Define your interfaces for each module you want to extend:

@Bind(Drawable.class)
public interface IDrawable {
    void draw();
}
@Bind(Updatable.class)
public interface IUpdatable {
    void update();
}

@Bind annotation binds your interface to class that implements logic. Implementation of IDrawable and IUpdatable you can find in Introduction section

Then create a interface for GameObject class:

@Composition(name = "GameObjectBase")
@Bind(GameObject.class)
public interface IGameObject extends IUpdatable, IDrawable {
}

@Composition annotation marks this interface for annotation processor to generate composite class with name = "GameObjectBase".

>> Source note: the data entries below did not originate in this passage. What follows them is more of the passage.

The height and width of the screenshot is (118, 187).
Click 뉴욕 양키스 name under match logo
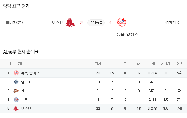pos(127,34)
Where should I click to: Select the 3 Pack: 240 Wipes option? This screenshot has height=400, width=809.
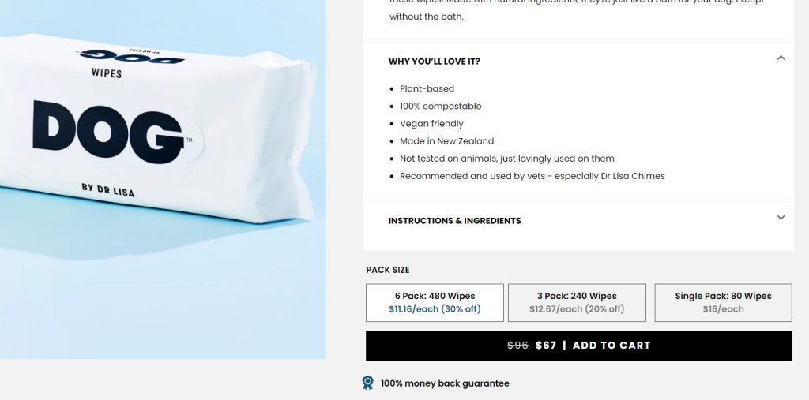coord(577,303)
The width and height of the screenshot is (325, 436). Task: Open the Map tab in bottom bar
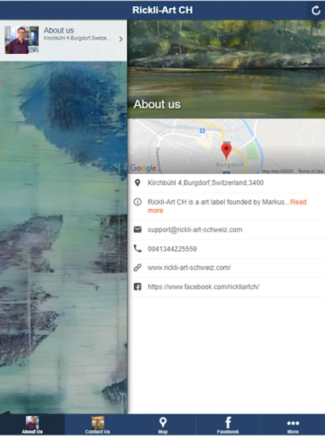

Then just extend GameObject from GameObjectBase:

public class GameObject extends GameObjectBase {
}
// Now this will work
GameObject gameObject = new GameObject();
gameObject.update();
gameObject.draw();

Overriding

By default gameObject.draw() will call getComposition().composition_Drawable.draw(), but you can override behaviour this way:

public class GameObject extends GameObjectBase {
    @Override
    public void draw() {
        super.draw(); // will call getComposition().composition_Drawable.draw()
        
        // Some custom action
        getComposition().composition_Updatable.update();
    }
}
gameObject.draw();
// Output
I'm drawing
I'm updating

Dependency injection

Use @UseInjection annotation to let processor mark composition's fields @Inject annotation.

@Bind(Movable.class)
@UseInjection
public interface IMovable {
    boolean moveTo(int x, int y);
}
public class Movable implements IMovable {
    @Override
    public boolean moveTo(int x, int y) {
        System.out.println("I'm moving to (" + x + ", " + y + ")");
        return false;
    }

    protected abstract void onMove();
}

// And finally @Module declaration
@Module
public final class MovableModule {
    private GameObjectWithInjection.Composition composition;

    public MovableModule(GameObjectWithInjection.Composition composition) {
        this.composition = composition;
    }

    @Provides
    public GameObjectWithInjectionBase.Composition.Composition_Movable provideMovable()  {
        return composition.new Composition_Movable();
    }
}

When Movable composition will ready for injection abstract method onInject(Composition) will be called:

public class GameObjectWithInjection extends GameObjectWithInjectionBase {
    private InjectionComponent injectionComponent;

    @Override
    protected void onMove() {
        System.out.println("OnMove()");
    }

    @Override
    protected void onInject(Composition composition) {
        injectionComponent = DaggerInjectionComponent
                .builder()
                .movableModule(new MovableModule(composition))
                .build();

        injectionComponent.inject(composition);
    }
}

Diamond Problem

JComposition allow you to inherit functionality from many instances, and you could get into a situation that two or more components of composition has some equal methods. Here and below I will call such situation as 'merge conflict'. To solve merge conflict you could use special option in annotation @Composition onConflict, which accept one of classes below or you own, that implements IMergeConflictPolicy:

MakeAbstractPolicy.class
MixVoidPolicy.class
UseFirstPolicy.class

Constraints

If you are not using dependency injection, binded class must have an empty argument constructor.

Examples

You can find more examples here

Download

We are using JitPack for publishing our libraries. Add jitpack.io to your repositories first to build.gradle:

allprojects {
	repositories {
		...
		maven { url 'https://jitpack.io' }
	}
}

And add the dependency:

dependencies {
    // Use compile for processor instead of apt if you haven't apt dependency.
    apt 'com.github.trollsoftware.jcomposition:processor:1.2.1'
    compile 'com.github.trollsoftware.jcomposition:api:1.2.1'
}

Ideas

  1. Custom constructor support
  2. Check how jcomposition works on java 8-9
  3. Inherit java docs in generated files
  4. Add more documentation and examples

License

This library is distributed under the Apache 2.0 license found in the LICENSE file.